*What needs to be done:*
"computer" is the word to look for; say how many lines of the listing below contain it, and nothing else.
-------------------------
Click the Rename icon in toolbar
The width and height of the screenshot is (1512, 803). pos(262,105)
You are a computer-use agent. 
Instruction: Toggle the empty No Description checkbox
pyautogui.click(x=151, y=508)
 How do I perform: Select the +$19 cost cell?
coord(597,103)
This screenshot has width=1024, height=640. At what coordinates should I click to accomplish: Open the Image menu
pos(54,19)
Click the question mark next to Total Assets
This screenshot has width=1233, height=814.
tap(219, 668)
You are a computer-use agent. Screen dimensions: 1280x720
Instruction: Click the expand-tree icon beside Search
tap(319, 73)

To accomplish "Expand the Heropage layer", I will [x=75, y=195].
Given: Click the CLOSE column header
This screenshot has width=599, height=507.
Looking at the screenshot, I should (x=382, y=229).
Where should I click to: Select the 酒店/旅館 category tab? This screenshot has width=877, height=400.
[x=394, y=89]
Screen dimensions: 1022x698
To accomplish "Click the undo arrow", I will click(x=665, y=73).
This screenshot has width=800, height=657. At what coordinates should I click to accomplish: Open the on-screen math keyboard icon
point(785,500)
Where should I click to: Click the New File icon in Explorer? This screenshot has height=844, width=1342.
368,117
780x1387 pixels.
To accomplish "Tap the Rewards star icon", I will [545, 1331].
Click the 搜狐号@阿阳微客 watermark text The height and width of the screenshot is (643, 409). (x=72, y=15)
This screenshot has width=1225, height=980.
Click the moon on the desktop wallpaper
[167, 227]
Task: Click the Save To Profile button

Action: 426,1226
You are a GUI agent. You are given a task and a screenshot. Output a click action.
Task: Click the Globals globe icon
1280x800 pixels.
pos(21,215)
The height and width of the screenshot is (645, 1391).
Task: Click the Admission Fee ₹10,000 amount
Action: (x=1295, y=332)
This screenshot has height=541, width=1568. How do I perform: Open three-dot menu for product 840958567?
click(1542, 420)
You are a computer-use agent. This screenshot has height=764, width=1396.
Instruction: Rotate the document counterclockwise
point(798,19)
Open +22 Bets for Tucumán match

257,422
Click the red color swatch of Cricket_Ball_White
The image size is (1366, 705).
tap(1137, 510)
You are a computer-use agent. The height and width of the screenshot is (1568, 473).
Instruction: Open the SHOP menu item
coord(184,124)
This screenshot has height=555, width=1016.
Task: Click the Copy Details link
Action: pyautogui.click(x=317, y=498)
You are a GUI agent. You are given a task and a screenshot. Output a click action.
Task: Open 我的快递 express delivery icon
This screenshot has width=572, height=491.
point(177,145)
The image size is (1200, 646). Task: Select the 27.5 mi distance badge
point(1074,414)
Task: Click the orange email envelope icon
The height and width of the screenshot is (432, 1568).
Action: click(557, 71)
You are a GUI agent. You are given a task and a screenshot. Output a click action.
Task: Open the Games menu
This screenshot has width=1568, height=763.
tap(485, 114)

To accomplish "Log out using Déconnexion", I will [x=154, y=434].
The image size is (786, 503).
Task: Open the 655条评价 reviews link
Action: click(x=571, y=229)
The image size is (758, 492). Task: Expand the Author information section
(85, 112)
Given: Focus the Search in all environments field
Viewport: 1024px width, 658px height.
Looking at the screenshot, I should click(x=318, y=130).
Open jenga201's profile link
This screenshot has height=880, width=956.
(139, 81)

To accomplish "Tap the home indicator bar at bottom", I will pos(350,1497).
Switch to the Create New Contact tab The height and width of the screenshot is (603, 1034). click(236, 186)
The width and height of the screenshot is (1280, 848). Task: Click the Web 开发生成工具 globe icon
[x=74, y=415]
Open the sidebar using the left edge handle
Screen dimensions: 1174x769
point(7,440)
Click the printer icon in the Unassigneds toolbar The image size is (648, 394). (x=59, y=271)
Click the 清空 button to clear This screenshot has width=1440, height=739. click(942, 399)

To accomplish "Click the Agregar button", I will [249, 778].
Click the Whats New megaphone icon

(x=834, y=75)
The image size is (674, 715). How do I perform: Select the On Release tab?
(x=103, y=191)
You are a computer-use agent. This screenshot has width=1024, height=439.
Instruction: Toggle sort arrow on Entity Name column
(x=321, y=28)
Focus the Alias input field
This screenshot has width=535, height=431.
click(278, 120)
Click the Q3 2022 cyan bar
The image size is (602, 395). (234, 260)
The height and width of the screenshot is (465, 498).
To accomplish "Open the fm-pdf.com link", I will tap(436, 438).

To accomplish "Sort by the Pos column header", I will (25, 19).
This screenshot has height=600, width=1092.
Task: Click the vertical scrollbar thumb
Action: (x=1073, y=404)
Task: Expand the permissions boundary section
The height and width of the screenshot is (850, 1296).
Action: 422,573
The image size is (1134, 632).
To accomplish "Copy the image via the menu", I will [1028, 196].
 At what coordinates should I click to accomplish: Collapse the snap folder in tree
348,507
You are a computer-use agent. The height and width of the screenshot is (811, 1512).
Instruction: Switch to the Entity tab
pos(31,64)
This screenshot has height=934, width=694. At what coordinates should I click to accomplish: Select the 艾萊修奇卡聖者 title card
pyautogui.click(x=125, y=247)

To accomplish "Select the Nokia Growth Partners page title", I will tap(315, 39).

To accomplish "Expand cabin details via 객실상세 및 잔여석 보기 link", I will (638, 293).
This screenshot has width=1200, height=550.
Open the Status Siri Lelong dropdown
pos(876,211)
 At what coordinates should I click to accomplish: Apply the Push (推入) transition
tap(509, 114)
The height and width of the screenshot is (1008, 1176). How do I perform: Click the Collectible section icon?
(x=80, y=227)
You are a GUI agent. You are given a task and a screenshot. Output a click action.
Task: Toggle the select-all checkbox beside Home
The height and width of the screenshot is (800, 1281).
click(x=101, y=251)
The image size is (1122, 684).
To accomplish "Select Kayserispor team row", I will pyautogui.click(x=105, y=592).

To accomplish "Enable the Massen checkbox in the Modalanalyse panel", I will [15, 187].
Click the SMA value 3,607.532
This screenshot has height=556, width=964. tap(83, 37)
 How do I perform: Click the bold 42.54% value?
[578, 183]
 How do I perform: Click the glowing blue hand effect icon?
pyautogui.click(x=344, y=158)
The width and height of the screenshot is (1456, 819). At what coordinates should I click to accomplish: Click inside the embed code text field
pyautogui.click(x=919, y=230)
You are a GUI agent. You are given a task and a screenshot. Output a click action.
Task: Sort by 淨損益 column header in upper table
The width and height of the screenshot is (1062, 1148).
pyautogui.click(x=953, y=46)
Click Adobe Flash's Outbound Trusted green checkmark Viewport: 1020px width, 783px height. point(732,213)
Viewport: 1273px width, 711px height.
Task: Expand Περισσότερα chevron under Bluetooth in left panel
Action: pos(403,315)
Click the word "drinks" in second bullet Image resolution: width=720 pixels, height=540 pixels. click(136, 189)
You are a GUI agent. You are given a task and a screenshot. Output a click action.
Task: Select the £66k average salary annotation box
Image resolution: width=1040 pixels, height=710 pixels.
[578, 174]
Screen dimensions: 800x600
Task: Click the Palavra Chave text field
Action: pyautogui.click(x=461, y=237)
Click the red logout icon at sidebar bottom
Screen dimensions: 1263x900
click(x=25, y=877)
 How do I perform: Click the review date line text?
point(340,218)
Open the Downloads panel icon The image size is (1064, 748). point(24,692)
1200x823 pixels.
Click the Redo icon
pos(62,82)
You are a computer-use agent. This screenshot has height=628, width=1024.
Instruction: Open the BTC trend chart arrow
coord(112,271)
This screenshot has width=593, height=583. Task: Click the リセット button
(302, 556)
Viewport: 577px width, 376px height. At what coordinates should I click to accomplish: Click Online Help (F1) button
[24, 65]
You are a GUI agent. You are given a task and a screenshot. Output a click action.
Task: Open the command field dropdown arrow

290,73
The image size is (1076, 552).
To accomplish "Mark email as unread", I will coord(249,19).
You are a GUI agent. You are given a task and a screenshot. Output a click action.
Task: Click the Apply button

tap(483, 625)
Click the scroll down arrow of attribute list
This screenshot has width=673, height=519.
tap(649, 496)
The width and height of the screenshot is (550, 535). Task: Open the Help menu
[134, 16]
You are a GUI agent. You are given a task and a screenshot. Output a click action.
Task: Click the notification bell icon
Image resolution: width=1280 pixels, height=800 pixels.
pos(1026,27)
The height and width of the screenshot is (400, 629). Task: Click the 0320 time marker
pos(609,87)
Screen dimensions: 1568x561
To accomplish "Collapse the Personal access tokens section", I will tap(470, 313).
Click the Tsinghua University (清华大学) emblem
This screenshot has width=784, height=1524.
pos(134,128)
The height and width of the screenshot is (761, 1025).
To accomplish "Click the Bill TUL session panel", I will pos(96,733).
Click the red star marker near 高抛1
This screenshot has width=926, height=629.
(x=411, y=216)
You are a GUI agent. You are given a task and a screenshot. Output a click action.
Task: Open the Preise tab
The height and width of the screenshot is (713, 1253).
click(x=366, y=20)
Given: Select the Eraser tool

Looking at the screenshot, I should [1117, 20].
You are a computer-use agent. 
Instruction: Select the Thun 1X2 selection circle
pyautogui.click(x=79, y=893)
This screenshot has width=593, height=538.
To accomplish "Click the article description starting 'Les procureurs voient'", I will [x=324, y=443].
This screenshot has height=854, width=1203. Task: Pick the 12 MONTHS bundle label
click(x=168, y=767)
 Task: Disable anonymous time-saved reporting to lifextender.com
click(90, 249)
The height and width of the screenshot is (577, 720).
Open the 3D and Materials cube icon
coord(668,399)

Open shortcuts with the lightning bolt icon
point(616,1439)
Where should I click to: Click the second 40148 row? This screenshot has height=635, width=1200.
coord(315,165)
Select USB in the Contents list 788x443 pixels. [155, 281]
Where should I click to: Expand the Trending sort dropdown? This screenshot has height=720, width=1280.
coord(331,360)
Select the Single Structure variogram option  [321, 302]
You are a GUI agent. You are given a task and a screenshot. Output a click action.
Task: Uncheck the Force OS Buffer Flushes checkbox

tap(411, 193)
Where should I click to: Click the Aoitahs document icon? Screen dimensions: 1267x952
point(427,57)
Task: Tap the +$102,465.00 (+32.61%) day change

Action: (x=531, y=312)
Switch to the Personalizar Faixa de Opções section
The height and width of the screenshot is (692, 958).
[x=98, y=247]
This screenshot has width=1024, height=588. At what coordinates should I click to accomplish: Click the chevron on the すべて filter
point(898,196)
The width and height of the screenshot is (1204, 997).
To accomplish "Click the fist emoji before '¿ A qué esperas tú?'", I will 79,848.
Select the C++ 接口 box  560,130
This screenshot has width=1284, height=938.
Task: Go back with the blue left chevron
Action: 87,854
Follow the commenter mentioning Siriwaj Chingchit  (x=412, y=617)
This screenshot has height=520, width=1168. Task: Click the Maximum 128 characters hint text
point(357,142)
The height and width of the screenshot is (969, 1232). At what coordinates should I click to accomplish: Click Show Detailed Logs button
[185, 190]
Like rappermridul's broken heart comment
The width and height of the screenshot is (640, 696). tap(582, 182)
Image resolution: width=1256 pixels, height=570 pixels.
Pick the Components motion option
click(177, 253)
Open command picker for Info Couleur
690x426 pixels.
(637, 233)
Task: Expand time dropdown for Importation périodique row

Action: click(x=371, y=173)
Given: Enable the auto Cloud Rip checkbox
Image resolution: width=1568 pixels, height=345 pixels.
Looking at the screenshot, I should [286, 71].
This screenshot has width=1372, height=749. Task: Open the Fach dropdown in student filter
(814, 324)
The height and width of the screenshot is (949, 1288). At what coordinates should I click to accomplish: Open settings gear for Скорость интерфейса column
-------------------------
*Result:*
8